Figure 3 Histopathological examination displaying a dense and diffuse infiltrate of plasma cells and amyloid deposit (arrow).
(HE × 400).
Figure 4 Immunohistochemical findings (positive cells in brown, × 400).
A: Most plasmocytoid cells were positive for κ light chain; B: Few plasmacytoid cells showing λ light chain staining; Plasmocytoid cells were positive for CD56 (C) and negative for CD20 (D).
DISCUSSION
The involvement of gastrointestinal tract is common in MM but a localized plasmocytoma is rare and not suspected clinically. In previous reports[3–6] of duodenal EMP, males were more affected than females and the disease was most commonly seen in patients older than 50 years of age. These patients presented with nonspecific symptoms such as dyspepsia, vomiting, epigastric pain and weight loss. As in our case, in these previous reports radiological features were not suggestive and the diagnosis was revealed only by the findings of histopathological and immunohistochemical examination of the sample biopsy or surgical specimen, mainly the light chain restriction (demonstrating the monoclonality) and positivity for CD138 (indicating plasma cell lineage).
Treatment options for EMPs include surgical resection and radiation therapy, given the relative sensitivity of plasma cell neoplasms to radiation[27]. Alexiou et al[2] found no statistically significant difference in patient survival comparing surgery alone, surgery plus radiotherapy, or radiotherapy alone. Surgery alone, however, had the lowest recurrence rate. Our patient was not submitted to radiation after surgery. Of all of the plasma cell tumors, EMPs have the best prognosis. Progression to MM is more frequent in solitary osseous plasmacytoma than in EMP[89]. The prognosis of patients with EMP of the duodenum is uncertain as so few patients have been reported, but, of those cases reported in the literature, we found two that presented evolution to myeloma after surgery[1011].
Amyloidosis, a complication of plasmacytoma in the present case, is characterized histopathologically by the extracellular deposition of insoluble fibrillar proteins. In our case, amyloidosis was caused by the deposition of immunoglobulin light chains since both amyloid and plasma cells shared the same immunoglobulin light chain restriction (lambda-restriction). The absence of systemic amyloidosis in massive localized deposits, as in our case, may be explained by the secretion of abnormal, poorly soluble immunoglobulin molecules with a tendency toward local precipitation[12]. We did not find previous cases of amyloidosis associated with duodenal plasmocytoma, so the impact of associated amyloid accumulation on progression or response to treatment in our case cannot be determined. Amyloid deposition can be found in 15% to 40% of extramedullary plasmacytomas in the head and neck regions and, according to previous reports, without clinical significance[13].

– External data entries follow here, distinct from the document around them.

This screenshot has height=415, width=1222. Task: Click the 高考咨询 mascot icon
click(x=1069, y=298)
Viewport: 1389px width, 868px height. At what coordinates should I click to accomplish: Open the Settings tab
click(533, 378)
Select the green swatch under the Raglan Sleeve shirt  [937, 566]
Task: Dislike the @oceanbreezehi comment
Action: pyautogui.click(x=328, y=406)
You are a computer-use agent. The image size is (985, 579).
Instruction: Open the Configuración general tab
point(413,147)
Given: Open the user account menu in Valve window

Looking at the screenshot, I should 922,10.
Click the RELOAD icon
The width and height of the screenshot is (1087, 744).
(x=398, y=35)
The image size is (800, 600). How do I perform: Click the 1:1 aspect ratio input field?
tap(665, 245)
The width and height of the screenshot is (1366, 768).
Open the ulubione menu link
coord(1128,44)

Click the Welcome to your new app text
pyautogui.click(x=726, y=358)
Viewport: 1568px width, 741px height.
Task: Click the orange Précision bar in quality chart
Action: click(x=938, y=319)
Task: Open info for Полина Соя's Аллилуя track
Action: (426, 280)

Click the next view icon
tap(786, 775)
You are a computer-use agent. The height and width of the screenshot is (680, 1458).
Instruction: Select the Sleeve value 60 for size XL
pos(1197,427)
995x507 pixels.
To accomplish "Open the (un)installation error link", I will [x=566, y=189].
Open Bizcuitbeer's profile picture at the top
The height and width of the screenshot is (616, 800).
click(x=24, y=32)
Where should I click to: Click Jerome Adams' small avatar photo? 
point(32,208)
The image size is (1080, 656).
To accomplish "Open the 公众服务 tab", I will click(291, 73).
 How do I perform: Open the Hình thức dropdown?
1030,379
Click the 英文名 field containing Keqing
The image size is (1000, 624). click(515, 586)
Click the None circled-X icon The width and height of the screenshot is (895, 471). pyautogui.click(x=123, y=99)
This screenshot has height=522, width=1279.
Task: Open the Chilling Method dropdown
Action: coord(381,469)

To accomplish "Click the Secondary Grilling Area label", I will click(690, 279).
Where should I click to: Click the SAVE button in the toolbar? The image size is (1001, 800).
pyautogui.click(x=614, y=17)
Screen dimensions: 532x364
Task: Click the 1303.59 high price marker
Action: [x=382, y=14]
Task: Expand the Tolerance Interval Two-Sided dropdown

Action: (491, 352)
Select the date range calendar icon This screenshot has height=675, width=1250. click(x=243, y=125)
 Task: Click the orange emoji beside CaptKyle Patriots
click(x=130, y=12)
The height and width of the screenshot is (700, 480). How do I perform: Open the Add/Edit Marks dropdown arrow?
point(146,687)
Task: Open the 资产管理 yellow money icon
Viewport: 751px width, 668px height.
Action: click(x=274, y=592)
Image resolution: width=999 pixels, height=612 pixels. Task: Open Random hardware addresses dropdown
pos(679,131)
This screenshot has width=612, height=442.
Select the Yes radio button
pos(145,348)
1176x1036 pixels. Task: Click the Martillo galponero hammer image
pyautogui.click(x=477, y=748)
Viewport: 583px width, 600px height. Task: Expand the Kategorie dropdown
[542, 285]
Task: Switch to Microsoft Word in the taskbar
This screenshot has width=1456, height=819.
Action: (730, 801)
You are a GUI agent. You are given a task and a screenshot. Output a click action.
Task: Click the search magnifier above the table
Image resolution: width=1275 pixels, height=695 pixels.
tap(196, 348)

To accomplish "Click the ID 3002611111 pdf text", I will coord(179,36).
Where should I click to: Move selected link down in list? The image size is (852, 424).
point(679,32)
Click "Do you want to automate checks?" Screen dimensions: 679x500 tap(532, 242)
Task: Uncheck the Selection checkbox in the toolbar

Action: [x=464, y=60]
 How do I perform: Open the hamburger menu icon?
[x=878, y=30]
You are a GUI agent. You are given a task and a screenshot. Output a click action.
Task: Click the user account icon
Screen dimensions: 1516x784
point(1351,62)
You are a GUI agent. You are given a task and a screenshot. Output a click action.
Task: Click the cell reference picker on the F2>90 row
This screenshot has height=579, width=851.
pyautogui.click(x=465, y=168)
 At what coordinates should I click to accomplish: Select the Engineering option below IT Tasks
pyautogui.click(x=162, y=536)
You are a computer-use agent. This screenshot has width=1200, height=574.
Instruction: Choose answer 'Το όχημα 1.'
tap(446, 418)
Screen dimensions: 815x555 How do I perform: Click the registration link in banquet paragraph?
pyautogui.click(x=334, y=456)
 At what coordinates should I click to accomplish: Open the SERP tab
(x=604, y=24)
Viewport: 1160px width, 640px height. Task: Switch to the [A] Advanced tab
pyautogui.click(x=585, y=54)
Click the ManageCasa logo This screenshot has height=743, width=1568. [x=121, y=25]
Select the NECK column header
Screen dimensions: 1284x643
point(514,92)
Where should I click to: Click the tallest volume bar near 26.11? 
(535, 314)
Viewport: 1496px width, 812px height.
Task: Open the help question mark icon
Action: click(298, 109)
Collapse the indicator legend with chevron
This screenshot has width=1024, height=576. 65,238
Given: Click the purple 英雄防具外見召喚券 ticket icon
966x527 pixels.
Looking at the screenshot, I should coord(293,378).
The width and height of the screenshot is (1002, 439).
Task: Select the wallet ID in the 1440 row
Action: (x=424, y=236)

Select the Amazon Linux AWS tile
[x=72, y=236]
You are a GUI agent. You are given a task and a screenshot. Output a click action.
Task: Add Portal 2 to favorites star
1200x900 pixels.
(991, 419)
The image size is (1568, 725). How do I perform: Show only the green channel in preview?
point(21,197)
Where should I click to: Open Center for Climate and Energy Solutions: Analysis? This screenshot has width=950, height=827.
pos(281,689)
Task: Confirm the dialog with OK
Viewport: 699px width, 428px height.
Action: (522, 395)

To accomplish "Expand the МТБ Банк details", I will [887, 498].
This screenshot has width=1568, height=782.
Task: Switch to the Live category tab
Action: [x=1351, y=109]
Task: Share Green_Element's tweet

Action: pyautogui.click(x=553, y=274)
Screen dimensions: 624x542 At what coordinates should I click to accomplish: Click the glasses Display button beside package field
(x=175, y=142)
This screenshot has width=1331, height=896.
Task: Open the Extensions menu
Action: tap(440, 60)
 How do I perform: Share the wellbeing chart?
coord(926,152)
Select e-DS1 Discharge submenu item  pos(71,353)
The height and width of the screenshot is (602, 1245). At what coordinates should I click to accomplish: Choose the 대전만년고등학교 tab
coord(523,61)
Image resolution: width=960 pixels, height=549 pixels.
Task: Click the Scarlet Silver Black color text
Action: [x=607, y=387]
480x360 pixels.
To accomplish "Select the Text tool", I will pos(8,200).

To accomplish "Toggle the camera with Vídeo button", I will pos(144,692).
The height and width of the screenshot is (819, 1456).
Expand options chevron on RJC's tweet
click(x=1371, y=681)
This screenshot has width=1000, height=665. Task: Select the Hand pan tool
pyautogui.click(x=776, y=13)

In view of their indolent biological nature and their frequent involvement of anatomic sites containing mucosal lymphoid tissues, it has been proposed that extramedullary plasmacytomas represent a low-grade lymphoma of mucosal lymphoid tissues (MALT) with extensive plasmacytic differentiation. Results from a previous study support this hypothesis[14]; morphologic features of MALT lymphoma, including centrocytic-like cells, reactive follicles, and lymphoepithelial lesions, are often found in extramedullary plasmacytomas. Besides this, amyloid deposits have also been described in lymphomas[15]. However, according to others authors, some immunohistochemical findings on plasmocytoid cells are helpful in differentiating plasmacytoma from MALT lymphoma[1617]. These authors found that plasmocytoid cells were less likely to express CD56 in lymphoma than in myeloma. So, the positivity for CD56, in our case, suggests that it may indeed represent a true primary PC dyscrasia (plasmacytoma), with phenotypic feature similar to myeloma.
In conclusion, plasmocytoma localized in the duodenum is rare and may cause intestinal obstruction. The diagnosis is performed by histopathological examination and must be distinguished from lymphomas with extensive plasmacytic differentiation. In associations of EMP and amyloidosis, the patient must be followed up because of the possible systemic involvement of the neoplasm and amyloidosis in future.